There were other things in the stocking, nuts and oranges and a toy engine, and chocolate almonds and a clockwork mouse, but the Rabbit was quite the best of all. For at least two hours the Boy loved him, and then Aunts and Uncles came to dinner, and there was a great rustling of tissue paper and unwrapping of parcels, and in the excitement of looking at all the new presents the Velveteen Rabbit was forgotten.
For a long time he lived in the toy cupboard or on the nursery floor, and no one thought very much about him. He was naturally shy, and being only made of velveteen, some of the more expensive toys quite snubbed him. The mechanical toys were very superior, and looked down upon every one else; they were full of modern ideas, and pretended they were real. The model boat, who had lived through two seasons and lost most of his paint, caught the tone from them and never missed an opportunity of referring to his rigging in technical terms. The Rabbit could not claim to be a model of anything, for he didn’t know that real rabbits existed; he thought they were all stuffed with sawdust like himself, and he understood that sawdust was quite out-of-date and should never be mentioned in modern circles. Even Timothy, the jointed wooden lion, who was made by the disabled soldiers, and should have had broader views, put on airs and pretended he was connected with Government. Between them all the poor little Rabbit was made to feel himself very insignificant and commonplace, and the only person who was kind to him at all was the Skin Horse.

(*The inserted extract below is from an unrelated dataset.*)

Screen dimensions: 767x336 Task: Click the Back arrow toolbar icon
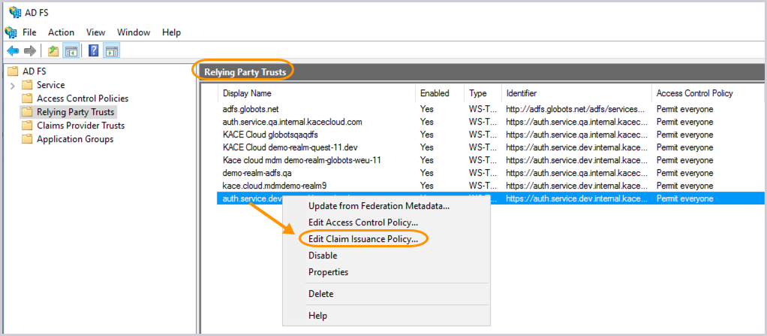[13, 51]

The Skin Horse had lived longer in the nursery than any of the others. He was so old that his brown coat was bald in patches and showed the seams underneath, and most of the hairs in his tail had been pulled out to string bead necklaces. He was wise, for he had seen a long succession of mechanical toys arrive to boast and swagger, and by-and-by break their mainsprings and pass away, and he knew that they were only toys, and would never turn into anything else. For nursery magic is very strange and wonderful, and only those playthings that are old and wise and experienced like the Skin Horse understand all about it.
“What is REAL?” asked the Rabbit one day, when they were lying side by side near the nursery fender, before Nana came to tidy the room. “Does it mean having things that buzz inside you and a stick-out handle?”
“Real isn’t how you are made,” said the Skin Horse. “It’s a thing that happens to you. When a child loves you for a long, long time, not just to play with, but REALLY loves you, then you become Real.”
“Does it hurt?” asked the Rabbit.
“Sometimes,” said the Skin Horse, for he was always truthful. “When you are Real you don’t mind being hurt.”
“Does it happen all at once, like being wound up,” he asked, “or bit by bit?”
“It doesn’t happen all at once,” said the Skin Horse. “You become. It takes a long time. That’s why it doesn’t happen often to people who break easily, or have sharp edges, or who have to be carefully kept. Generally, by the time you are Real, most of your hair has been loved off, and your eyes drop out and you get loose in the joints and very shabby. But these things don’t matter at all, because once you are Real you can’t be ugly, except to people who don’t understand.”
“I suppose you are real?” said the Rabbit. And then he wished he had not said it, for he thought the Skin Horse might be sensitive. But the Skin Horse only smiled.
“The Boy’s Uncle made me Real,” he said. “That was a great many years ago; but once you are Real you can’t become unreal again. It lasts for always.”
The Rabbit sighed. He thought it would be a long time before this magic called Real happened to him. He longed to become Real, to know what it felt like; and yet the idea of growing shabby and losing his eyes and whiskers was rather sad. He wished that he could become it without these uncomfortable things happening to him.
There was a person called Nana who ruled the nursery. Sometimes she took no notice of the playthings lying about, and sometimes, for no reason whatever, she went swooping about like a great wind and hustled them away in cupboards. She called this “tidying up,” and the playthings all hated it, especially the tin ones. The Rabbit didn’t mind it so much, for wherever he was thrown he came down soft.